**Text**
# strawberries



## 813diablo (Feb 22, 2008)

So I went to the lfs the other day and bought some ghost shrimp for my fishes, (I have a very mixed tank, I have a crown loach, 12 RBs 4 angel fish, 2 salvini, they haven't gotten eaten yet :rasp: ) I saw a breeding pair of convicts and bought them too. I am going to use the babies for feeders, or at least try to. If it doesn't the convicts will just add varity to the tank. Anyhow, my question is: The guy at the lfs told me that feeding my RBs strawberries would bring dramatically bring out the red in them. Any body heard of this????? I would try it but I think they are just going to sit at the bottom of the tank until I take them out. I can't really starve the RBs because I have a lot of other options..


----------



## MiGsTeR (Jan 19, 2008)

Its amazing how you got your P's and angelfish in the same tank







Am pretty sure one needs a lot of current and the other needs no current at all.. And am not sure his theory on strawberries but if I eat strawberries will I turn red?

**Supplied material**
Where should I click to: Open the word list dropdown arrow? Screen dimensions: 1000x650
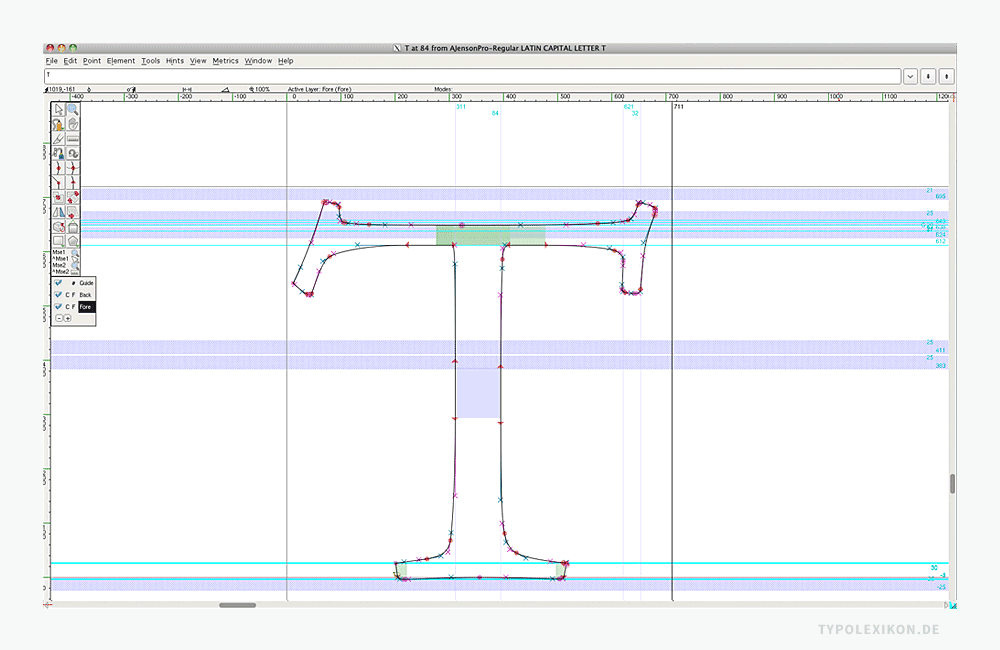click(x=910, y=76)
* * *
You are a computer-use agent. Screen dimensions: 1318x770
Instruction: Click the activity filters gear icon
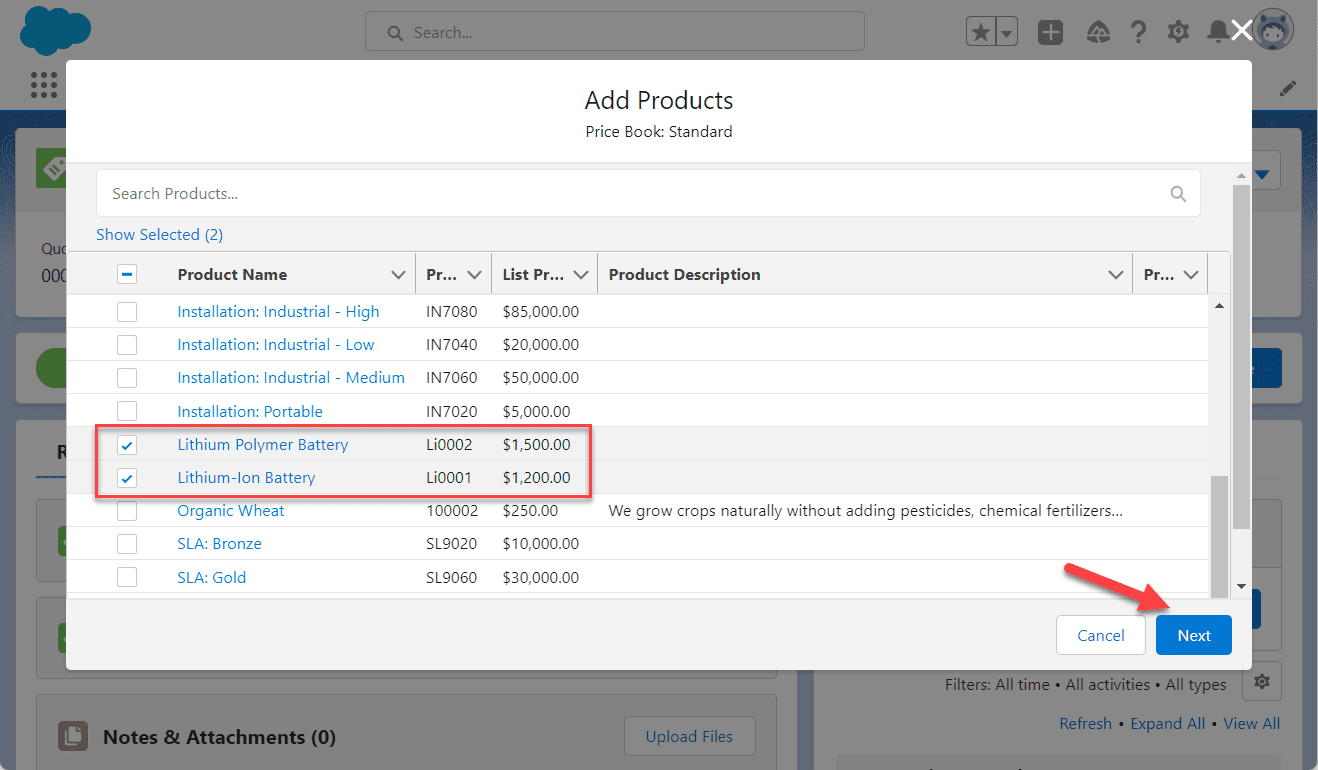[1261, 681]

**Task goal**
Continue the forum thread about feeding strawberries to fish from where it stops.

**Answer to this exercise**
Keep your water clean and maybe feed em some hikari


----------



## Guest (Dec 22, 2008)

Say What?!?!?!?







Let me know how that works :laugh:


----------



## notaverage (Sep 10, 2005)

That sounds odd...Maybe if you feed them enough carrots they will turn Orange too....
I don't think that holds true.
Oh...ALL of those fish will be gone within time. 
DOn't count on them being around long.

Are the Convicts in the same tank???
Get them a 20 gallon so you will get the chance for them to breed.


----------



## 813diablo (Feb 22, 2008)

I think he meant that it would bring out their natural colors more then other foods(I think). But flamigos get their color from eating brine shrimp right? So if I feed my RBs brine shrimp they should be more red...thats just math man


----------



## notaverage (Sep 10, 2005)

shrimp krill you name it that will do it.
If they are juvie P's then try to get them on Hikori pellets.
That helps too.


----------



## Restricted- (Aug 21, 2008)

notaverage said:


> That sounds odd...*Maybe if you feed them enough carrots they will turn Orange too*....
> I don't think that holds true.
> Oh...ALL of those fish will be gone within time.
> DOn't count on them being around long.
> ...


Actually thats true. There is carotene in carrots and if a person eats to many there skin will turn slightly orange/yellow depending on how many they eat. That's why I put them in my DIY food.


----------



## Trigga (Jul 1, 2006)

strawberries.....

just when you think you've heard it all

no i would not think that a piranha would ever eat a strawberry.

I think that guy was either just pulling your leg or he is a retard


----------



## Piranha_man (Jan 29, 2005)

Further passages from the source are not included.